Anche i programmi futuri sono stati sovente ufficializzati in cielo: dei futuri viaggi i giornalisti hanno saputo proprio in aereo. È successo anche qualche giorno fa, quando Bergoglio ha confermato le prossime trasferte nel suo continente d’origine. Facile immaginare nuovi bagni di folla.
Idee per aria.
Che il viaggio sia una componente fondamentale della politica vaticana è fuori di dubbio. Giovanni Paolo II lo ha dimostrato con grande frequenza: basti pensare alla Polonia prima della caduta del muro, all’incontro con Fidel Castro a Cuba, alla richiesta di perdono in Africa per il coinvolgimento dei cattolici nella tratta degli schiavi. Di Benedetto XVI quello che più si ricorda è il discorso di Ratisbona con la denuncia del lato violento della religione musulmana.

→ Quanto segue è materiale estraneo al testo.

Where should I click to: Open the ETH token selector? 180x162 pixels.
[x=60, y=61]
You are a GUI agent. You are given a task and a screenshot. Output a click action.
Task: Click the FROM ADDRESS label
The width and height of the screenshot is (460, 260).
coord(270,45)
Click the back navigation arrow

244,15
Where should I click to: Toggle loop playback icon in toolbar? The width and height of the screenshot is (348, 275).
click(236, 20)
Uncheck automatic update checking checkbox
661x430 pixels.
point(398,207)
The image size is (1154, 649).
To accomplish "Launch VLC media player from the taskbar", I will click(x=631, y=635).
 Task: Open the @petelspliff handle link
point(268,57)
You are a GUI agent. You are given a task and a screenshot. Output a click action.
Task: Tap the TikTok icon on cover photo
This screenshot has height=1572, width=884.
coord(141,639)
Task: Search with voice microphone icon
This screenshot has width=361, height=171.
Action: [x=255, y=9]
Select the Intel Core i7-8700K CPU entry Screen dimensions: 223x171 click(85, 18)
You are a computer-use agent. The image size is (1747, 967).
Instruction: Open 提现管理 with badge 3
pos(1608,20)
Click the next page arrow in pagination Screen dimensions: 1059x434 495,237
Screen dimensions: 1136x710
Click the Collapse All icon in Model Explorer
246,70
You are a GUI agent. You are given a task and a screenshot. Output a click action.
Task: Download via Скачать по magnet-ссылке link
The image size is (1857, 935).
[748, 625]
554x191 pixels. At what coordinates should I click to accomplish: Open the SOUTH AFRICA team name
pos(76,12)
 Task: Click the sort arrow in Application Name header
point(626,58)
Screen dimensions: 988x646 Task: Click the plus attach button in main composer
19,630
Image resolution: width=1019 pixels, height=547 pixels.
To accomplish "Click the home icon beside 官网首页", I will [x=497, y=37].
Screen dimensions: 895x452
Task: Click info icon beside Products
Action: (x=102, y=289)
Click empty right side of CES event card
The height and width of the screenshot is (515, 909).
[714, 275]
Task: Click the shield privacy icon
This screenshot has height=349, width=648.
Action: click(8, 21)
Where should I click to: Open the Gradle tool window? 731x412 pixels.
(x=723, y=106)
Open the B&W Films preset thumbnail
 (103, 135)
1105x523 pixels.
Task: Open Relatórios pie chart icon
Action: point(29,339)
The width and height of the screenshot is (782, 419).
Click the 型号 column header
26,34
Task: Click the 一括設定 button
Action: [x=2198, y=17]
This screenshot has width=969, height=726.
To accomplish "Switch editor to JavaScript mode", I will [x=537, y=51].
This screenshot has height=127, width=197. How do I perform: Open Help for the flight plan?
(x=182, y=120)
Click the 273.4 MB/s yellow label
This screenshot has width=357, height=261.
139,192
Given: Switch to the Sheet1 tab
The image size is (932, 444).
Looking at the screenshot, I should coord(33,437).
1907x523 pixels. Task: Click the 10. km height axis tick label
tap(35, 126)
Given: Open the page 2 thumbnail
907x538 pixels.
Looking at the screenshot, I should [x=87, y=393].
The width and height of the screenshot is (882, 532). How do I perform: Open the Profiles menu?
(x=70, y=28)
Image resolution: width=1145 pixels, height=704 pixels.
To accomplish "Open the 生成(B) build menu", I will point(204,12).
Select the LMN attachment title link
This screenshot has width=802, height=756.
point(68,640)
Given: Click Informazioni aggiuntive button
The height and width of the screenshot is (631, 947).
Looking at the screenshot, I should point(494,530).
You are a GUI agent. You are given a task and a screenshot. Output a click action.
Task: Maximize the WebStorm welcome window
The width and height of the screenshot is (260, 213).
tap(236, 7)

È dunque fuori le mura vaticane che la Chiesa trova la maggiore cassa di risonanza per i propri messaggi. Le novità di Francesco sono però i toni e la modalità: l’utilizzo del linguaggio della quotidianità, le battute di spirito e la scelta di parlare mentre si vola. Se cinquant’anni fa l’aereo era un mezzo capace di avvicinare le persone spostandole da un luogo all’altro, oggi può essere pensato come il simbolo di una comunicazione senza spazio e senza tempo, ideale amplificatore di idee. La seconda metà del Novecento fu un tempo immaginato “sulla strada”. Oggi si va addirittura in cielo.